**Problem**:
Copy the rows below word for word, starting at the line containing "Task: Like the" and ending after the line containing "Instruction: Click the". Reproduce only those lines.

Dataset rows
* START *

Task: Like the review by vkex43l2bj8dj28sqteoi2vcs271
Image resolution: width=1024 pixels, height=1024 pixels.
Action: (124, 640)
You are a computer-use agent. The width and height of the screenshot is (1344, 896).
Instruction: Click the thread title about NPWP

* END *
* START *

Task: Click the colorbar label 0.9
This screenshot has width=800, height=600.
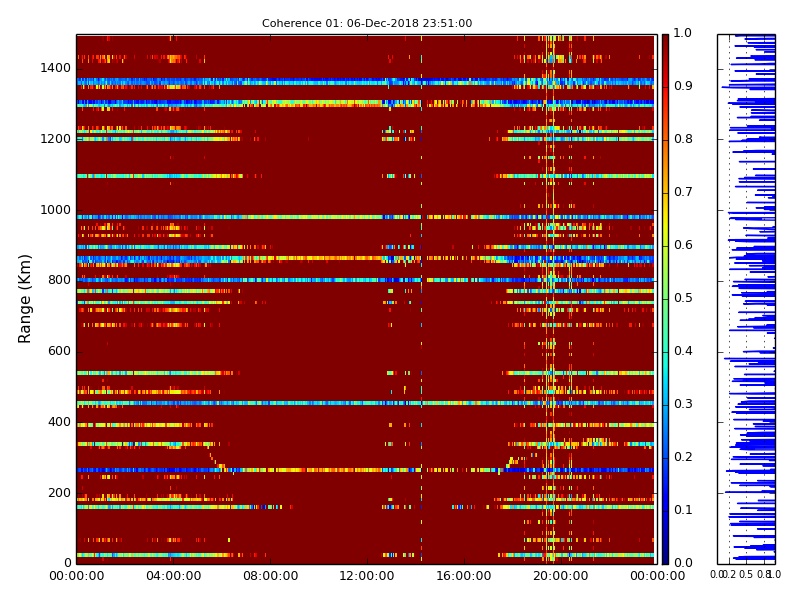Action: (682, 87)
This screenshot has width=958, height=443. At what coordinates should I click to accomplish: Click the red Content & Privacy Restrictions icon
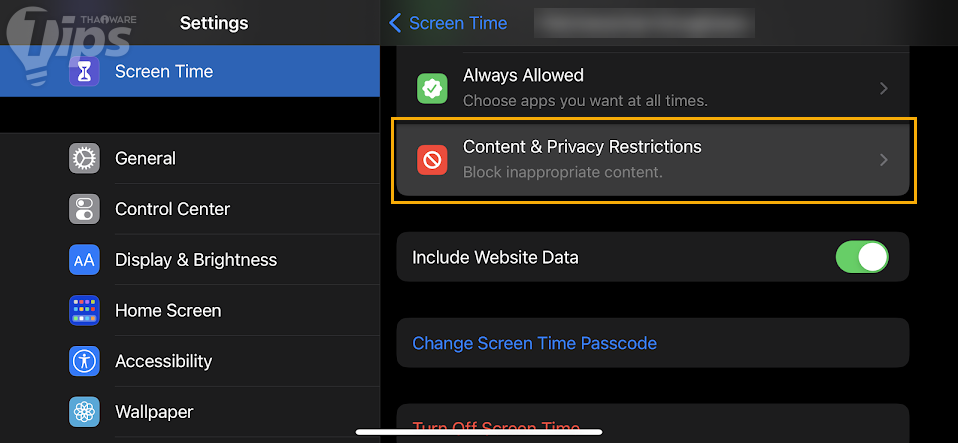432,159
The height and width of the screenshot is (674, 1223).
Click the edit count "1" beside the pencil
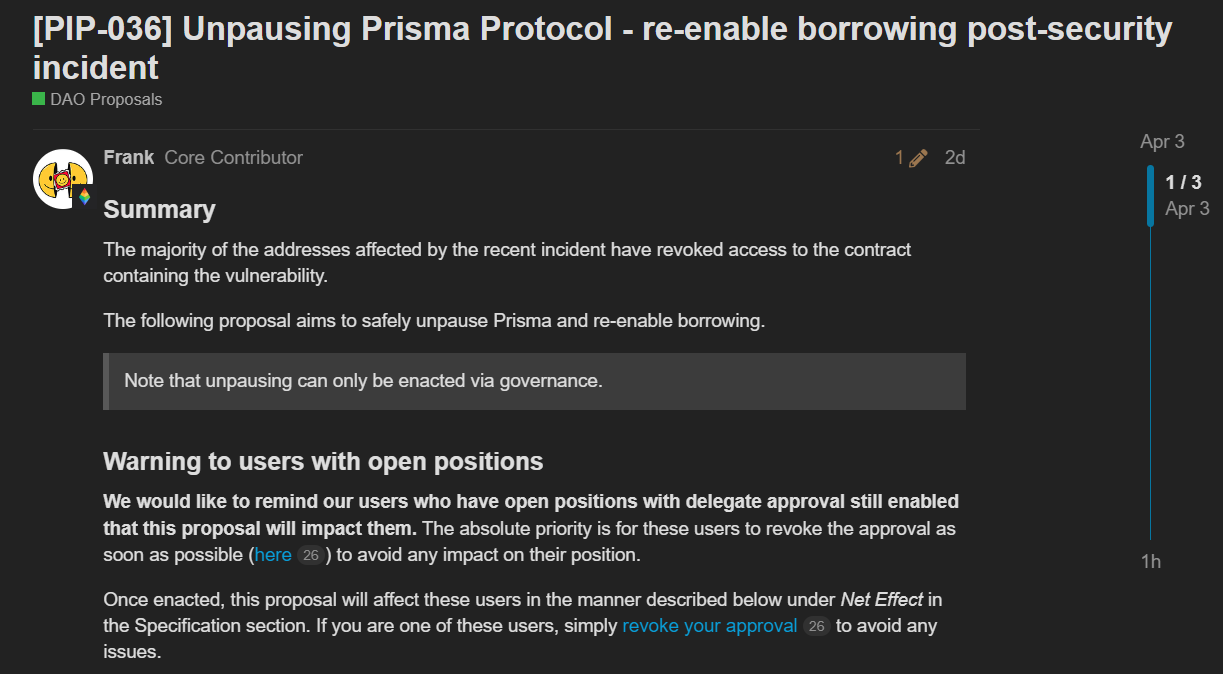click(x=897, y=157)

* END *
* START *

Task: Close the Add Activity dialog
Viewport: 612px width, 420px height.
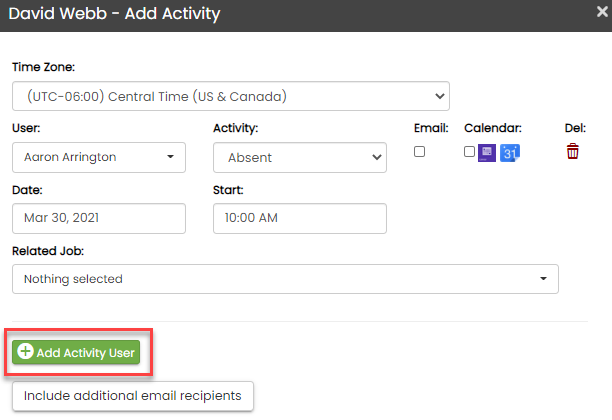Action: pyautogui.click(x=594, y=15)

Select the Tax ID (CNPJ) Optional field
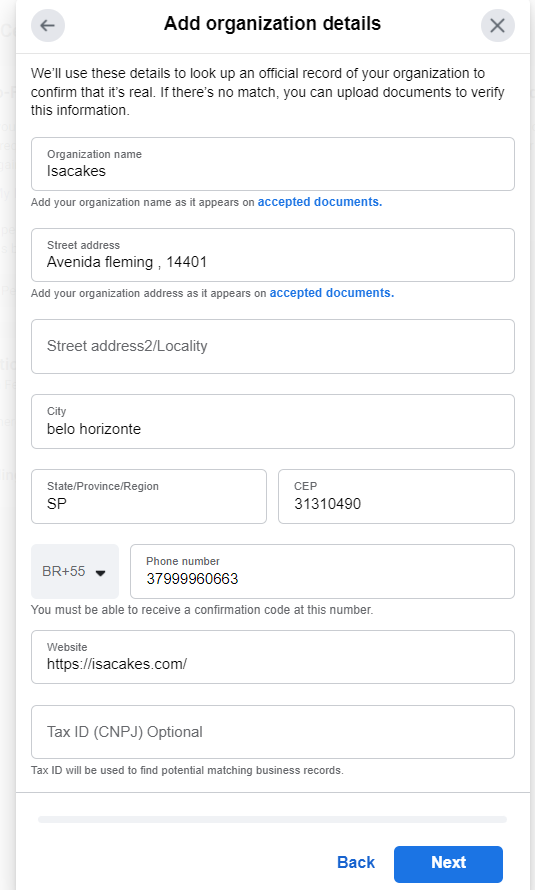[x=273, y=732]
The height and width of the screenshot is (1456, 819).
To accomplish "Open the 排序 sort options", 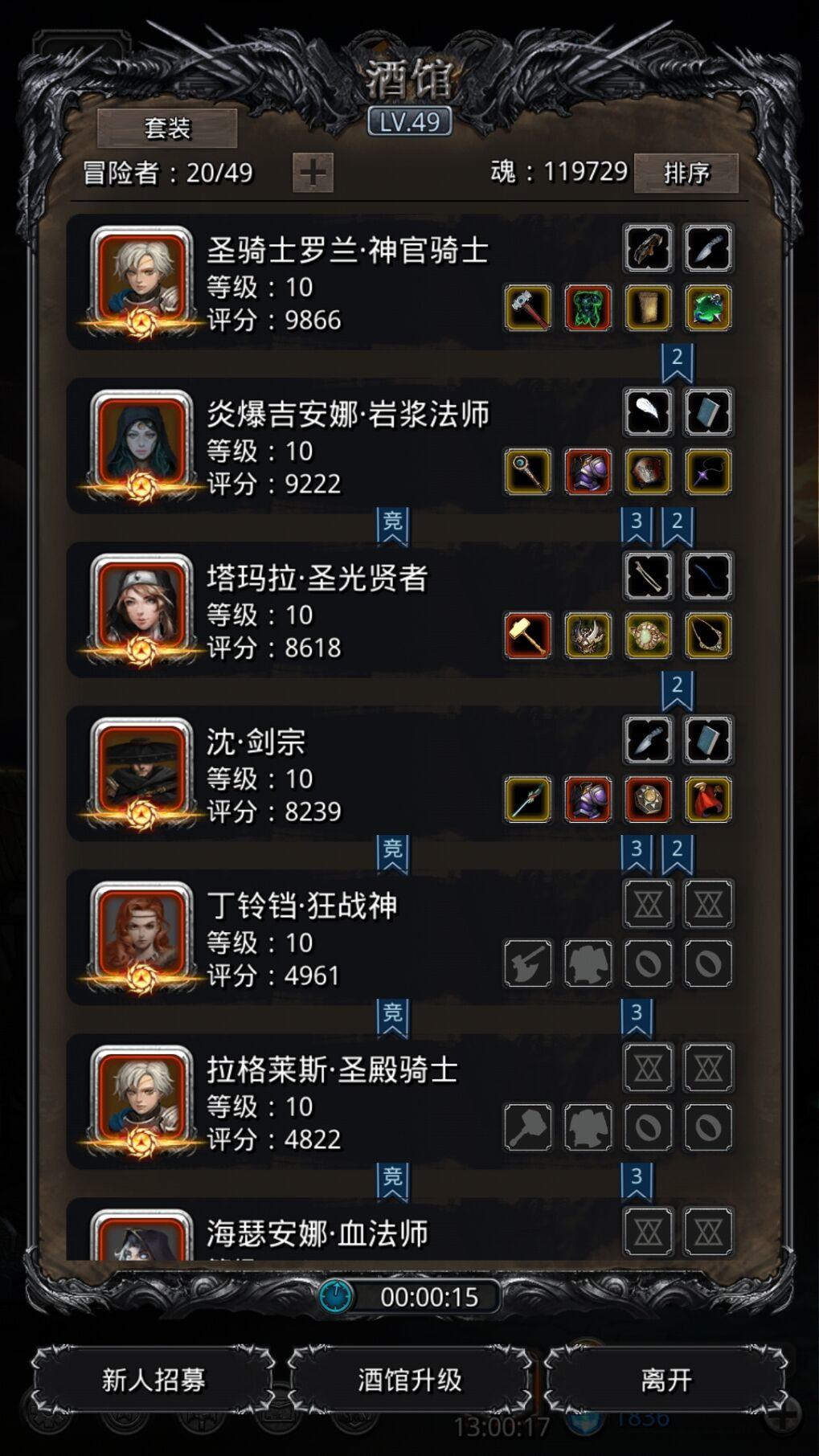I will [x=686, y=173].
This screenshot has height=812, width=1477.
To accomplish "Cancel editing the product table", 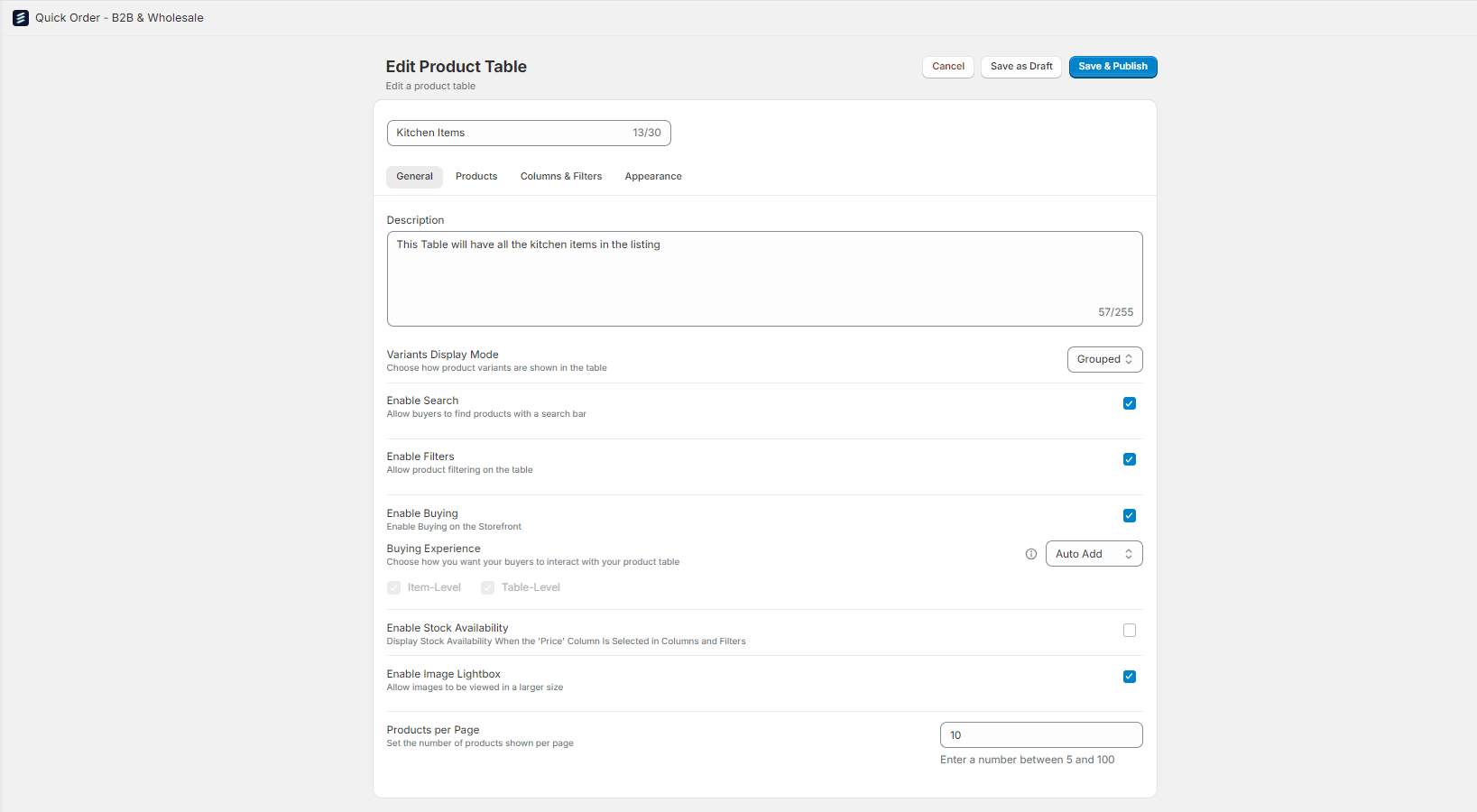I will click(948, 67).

* END *

**Solution to this exercise**:
Task: Like the review by vkex43l2bj8dj28sqteoi2vcs271
Image resolution: width=1024 pixels, height=1024 pixels.
Action: (124, 640)
You are a computer-use agent. The width and height of the screenshot is (1344, 896).
Instruction: Click the thread title about NPWP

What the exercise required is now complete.